Retype all of the data exactly as given.

[Pixel coordinate grounding data]
-- -- --
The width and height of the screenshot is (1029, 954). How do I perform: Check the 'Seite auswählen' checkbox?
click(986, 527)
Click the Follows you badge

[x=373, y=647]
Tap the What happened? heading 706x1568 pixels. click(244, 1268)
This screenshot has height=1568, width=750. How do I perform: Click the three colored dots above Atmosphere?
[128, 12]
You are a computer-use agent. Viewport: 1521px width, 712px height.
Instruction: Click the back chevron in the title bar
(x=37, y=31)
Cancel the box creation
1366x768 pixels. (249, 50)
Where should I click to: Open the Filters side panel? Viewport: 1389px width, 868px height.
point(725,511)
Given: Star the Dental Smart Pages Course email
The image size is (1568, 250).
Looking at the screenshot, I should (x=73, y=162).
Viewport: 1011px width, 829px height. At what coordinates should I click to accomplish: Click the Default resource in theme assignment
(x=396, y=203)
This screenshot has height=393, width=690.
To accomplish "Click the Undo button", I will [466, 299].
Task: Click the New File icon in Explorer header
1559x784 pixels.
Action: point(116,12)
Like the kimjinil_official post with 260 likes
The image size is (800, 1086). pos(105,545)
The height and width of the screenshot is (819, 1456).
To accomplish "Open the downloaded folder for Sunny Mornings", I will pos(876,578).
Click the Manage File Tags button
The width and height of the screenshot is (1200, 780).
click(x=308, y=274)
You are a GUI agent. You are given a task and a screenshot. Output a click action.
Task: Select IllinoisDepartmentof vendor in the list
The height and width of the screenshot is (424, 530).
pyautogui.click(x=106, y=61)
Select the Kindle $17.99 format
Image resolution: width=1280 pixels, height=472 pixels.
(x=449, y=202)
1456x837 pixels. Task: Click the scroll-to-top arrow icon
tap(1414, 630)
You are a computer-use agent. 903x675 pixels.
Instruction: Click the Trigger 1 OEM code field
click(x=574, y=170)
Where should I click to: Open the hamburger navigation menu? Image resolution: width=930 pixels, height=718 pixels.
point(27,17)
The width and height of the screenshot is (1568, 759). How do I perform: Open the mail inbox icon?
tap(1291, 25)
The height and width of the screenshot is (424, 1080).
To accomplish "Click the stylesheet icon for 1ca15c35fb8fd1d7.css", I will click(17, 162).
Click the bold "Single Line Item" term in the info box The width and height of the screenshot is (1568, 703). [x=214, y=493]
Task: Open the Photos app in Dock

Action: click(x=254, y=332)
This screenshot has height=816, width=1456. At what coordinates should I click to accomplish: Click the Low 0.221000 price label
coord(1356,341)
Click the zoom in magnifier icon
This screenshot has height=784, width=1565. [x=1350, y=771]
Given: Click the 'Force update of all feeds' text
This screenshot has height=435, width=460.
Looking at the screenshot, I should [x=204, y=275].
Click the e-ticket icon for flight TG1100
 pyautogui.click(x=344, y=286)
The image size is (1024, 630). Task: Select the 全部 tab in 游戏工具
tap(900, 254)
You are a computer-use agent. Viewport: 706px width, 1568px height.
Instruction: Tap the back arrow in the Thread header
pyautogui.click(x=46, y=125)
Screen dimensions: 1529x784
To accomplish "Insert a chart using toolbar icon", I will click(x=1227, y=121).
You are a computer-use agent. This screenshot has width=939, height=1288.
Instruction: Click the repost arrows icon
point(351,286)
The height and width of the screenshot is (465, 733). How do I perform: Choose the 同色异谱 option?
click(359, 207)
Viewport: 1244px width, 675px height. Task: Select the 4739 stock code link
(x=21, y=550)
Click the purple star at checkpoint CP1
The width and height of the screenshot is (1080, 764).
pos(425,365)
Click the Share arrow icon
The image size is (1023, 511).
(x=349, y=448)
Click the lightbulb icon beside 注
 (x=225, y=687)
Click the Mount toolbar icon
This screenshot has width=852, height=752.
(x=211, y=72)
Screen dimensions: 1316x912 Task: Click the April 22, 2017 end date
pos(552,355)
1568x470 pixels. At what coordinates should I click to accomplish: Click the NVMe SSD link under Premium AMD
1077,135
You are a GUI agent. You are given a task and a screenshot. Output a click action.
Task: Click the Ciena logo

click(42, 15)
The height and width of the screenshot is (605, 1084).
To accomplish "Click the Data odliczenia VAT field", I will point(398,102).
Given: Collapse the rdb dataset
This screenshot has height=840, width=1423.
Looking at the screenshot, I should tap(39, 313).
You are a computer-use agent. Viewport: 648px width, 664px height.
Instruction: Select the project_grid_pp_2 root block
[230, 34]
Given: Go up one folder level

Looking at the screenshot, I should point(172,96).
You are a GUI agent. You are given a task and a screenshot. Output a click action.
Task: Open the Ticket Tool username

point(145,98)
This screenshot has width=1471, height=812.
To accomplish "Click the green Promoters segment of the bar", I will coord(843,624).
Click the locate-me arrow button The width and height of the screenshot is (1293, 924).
-- -- --
- SOLVED PROBLEM:
The width and height of the screenshot is (1029, 954). How do I perform: Check the 'Seite auswählen' checkbox?
click(986, 527)
Click the Follows you badge

[x=373, y=647]
Tap the What happened? heading 706x1568 pixels. click(244, 1268)
This screenshot has height=1568, width=750. How do I perform: Click the three colored dots above Atmosphere?
[128, 12]
You are a computer-use agent. Viewport: 1521px width, 712px height.
Instruction: Click the back chevron in the title bar
(x=37, y=31)
Cancel the box creation
1366x768 pixels. (249, 50)
Where should I click to: Open the Filters side panel? Viewport: 1389px width, 868px height.
point(725,511)
Given: Star the Dental Smart Pages Course email
The image size is (1568, 250).
Looking at the screenshot, I should (x=73, y=162).
Viewport: 1011px width, 829px height. At what coordinates should I click to accomplish: Click the Default resource in theme assignment
(x=396, y=203)
This screenshot has height=393, width=690.
To accomplish "Click the Undo button", I will [466, 299].
Task: Click the New File icon in Explorer header
1559x784 pixels.
Action: point(116,12)
Like the kimjinil_official post with 260 likes
The image size is (800, 1086). pos(105,545)
The height and width of the screenshot is (819, 1456).
To accomplish "Open the downloaded folder for Sunny Mornings", I will pos(876,578).
Click the Manage File Tags button
The width and height of the screenshot is (1200, 780).
click(x=308, y=274)
You are a GUI agent. You are given a task and a screenshot. Output a click action.
Task: Select IllinoisDepartmentof vendor in the list
The height and width of the screenshot is (424, 530).
pyautogui.click(x=106, y=61)
Select the Kindle $17.99 format
Image resolution: width=1280 pixels, height=472 pixels.
(x=449, y=202)
1456x837 pixels. Task: Click the scroll-to-top arrow icon
tap(1414, 630)
You are a computer-use agent. 903x675 pixels.
Instruction: Click the Trigger 1 OEM code field
click(x=574, y=170)
Where should I click to: Open the hamburger navigation menu? Image resolution: width=930 pixels, height=718 pixels.
point(27,17)
The width and height of the screenshot is (1568, 759). How do I perform: Open the mail inbox icon?
tap(1291, 25)
The height and width of the screenshot is (424, 1080).
To accomplish "Click the stylesheet icon for 1ca15c35fb8fd1d7.css", I will click(17, 162).
Click the bold "Single Line Item" term in the info box The width and height of the screenshot is (1568, 703). [x=214, y=493]
Task: Open the Photos app in Dock

Action: click(x=254, y=332)
This screenshot has height=816, width=1456. At what coordinates should I click to accomplish: Click the Low 0.221000 price label
coord(1356,341)
Click the zoom in magnifier icon
This screenshot has height=784, width=1565. [x=1350, y=771]
Given: Click the 'Force update of all feeds' text
This screenshot has height=435, width=460.
Looking at the screenshot, I should [x=204, y=275].
Click the e-ticket icon for flight TG1100
 pyautogui.click(x=344, y=286)
The image size is (1024, 630). Task: Select the 全部 tab in 游戏工具
tap(900, 254)
You are a computer-use agent. Viewport: 706px width, 1568px height.
Instruction: Tap the back arrow in the Thread header
pyautogui.click(x=46, y=125)
Screen dimensions: 1529x784
To accomplish "Insert a chart using toolbar icon", I will click(x=1227, y=121).
You are a computer-use agent. This screenshot has width=939, height=1288.
Instruction: Click the repost arrows icon
point(351,286)
The height and width of the screenshot is (465, 733). How do I perform: Choose the 同色异谱 option?
click(359, 207)
Viewport: 1244px width, 675px height. Task: Select the 4739 stock code link
(x=21, y=550)
Click the purple star at checkpoint CP1
The width and height of the screenshot is (1080, 764).
pos(425,365)
Click the Share arrow icon
The image size is (1023, 511).
(x=349, y=448)
Click the lightbulb icon beside 注
 (x=225, y=687)
Click the Mount toolbar icon
This screenshot has width=852, height=752.
(x=211, y=72)
Screen dimensions: 1316x912 Task: Click the April 22, 2017 end date
pos(552,355)
1568x470 pixels. At what coordinates should I click to accomplish: Click the NVMe SSD link under Premium AMD
1077,135
You are a GUI agent. You are given a task and a screenshot. Output a click action.
Task: Click the Ciena logo

click(42, 15)
The height and width of the screenshot is (605, 1084).
To accomplish "Click the Data odliczenia VAT field", I will point(398,102).
Given: Collapse the rdb dataset
This screenshot has height=840, width=1423.
Looking at the screenshot, I should tap(39, 313).
You are a computer-use agent. Viewport: 648px width, 664px height.
Instruction: Select the project_grid_pp_2 root block
[230, 34]
Given: Go up one folder level

Looking at the screenshot, I should point(172,96).
You are a GUI agent. You are given a task and a screenshot. Output a click action.
Task: Open the Ticket Tool username

point(145,98)
This screenshot has width=1471, height=812.
To accomplish "Click the green Promoters segment of the bar", I will coord(843,624).
Click the locate-me arrow button The width and height of the screenshot is (1293, 924).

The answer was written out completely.